Nutrition per serving

  • Calories520
  • Protein38 g
  • Carbs42 g
  • Fat18 g

Step-by-step

  1. Step 1

    Pat chicken thighs dry with paper towels and season generously with salt and black pepper.
  2. Step 2

    Heat vegetable oil in a large heavy-bottomed pan or Dutch oven over medium-high heat until shimmering.
  3. Step 3

    Add the chicken thighs skin-side down and brown until golden, about 5 minutes per side. Transfer to a plate and set aside.
  4. Step 4

    In the same pan, add chopped onion and sauté until translucent and softened, about 5 minutes.
  5. Step 5

    Add minced garlic, Aji Amarillo paste, ground cumin, and smoked paprika. Cook, stirring frequently, until fragrant, about 2 minutes.
  6. Step 6

    Add sliced bell pepper and carrot; sauté for 3 minutes to combine flavors.
  7. Step 7

    Return the browned chicken to the pan. Pour in the chicken stock and coconut milk, ensuring chicken is mostly submerged. Bring to a gentle simmer.
  8. Step 8

    Cover the pan with a lid, reduce heat to low and let the chicken braise slowly for 1 hour and 15 minutes, until tender and cooked through.
  9. Step 9

    While the chicken braises, place the rinsed quinoa and measured water into a medium saucepan.
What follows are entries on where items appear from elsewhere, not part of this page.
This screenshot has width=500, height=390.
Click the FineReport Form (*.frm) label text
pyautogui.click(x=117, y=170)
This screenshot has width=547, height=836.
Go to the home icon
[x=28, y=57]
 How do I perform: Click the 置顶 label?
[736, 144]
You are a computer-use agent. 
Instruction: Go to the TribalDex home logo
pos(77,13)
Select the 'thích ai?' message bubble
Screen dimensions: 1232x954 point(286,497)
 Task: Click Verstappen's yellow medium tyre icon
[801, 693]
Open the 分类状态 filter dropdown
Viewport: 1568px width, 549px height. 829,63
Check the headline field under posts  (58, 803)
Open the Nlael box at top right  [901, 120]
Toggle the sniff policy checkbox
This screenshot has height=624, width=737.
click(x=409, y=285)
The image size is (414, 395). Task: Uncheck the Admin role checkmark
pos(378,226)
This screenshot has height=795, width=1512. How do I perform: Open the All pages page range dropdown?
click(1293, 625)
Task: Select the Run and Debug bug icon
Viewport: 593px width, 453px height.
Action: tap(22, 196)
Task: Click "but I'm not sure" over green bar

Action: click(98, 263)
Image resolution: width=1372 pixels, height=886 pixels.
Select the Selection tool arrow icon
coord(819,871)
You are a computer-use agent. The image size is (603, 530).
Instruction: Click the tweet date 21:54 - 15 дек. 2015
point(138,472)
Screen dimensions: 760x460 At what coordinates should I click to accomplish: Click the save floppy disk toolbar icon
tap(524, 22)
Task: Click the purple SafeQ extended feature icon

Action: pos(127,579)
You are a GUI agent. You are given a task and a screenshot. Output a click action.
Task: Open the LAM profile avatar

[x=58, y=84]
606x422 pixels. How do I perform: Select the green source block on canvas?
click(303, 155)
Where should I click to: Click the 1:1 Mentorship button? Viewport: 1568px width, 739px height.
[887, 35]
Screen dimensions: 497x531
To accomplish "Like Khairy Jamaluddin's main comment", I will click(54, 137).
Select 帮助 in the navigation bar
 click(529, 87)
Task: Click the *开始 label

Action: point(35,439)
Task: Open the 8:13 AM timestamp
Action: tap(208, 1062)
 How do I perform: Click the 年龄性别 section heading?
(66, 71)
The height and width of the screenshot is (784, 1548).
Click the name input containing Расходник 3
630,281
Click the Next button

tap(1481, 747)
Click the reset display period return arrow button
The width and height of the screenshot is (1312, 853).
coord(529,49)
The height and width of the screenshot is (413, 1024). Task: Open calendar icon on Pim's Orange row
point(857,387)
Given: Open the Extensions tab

Bring to a boil, then reduce heat to low, cover, and simmer for 15 minutes or until water is absorbed and quinoa is tender.
  10. Step 10

    Remove quinoa from heat and let stand, covered, for 5 minutes. Fluff with a fork before serving.
  11. Step 11

    Taste the braising sauce and adjust seasoning with salt and pepper as needed.
  12. Step 12

    Serve the slow-braised chicken with the cooked quinoa, garnish with fresh cilantro or parsley, and spoon the vegetables and sauce over the top for a hearty meal.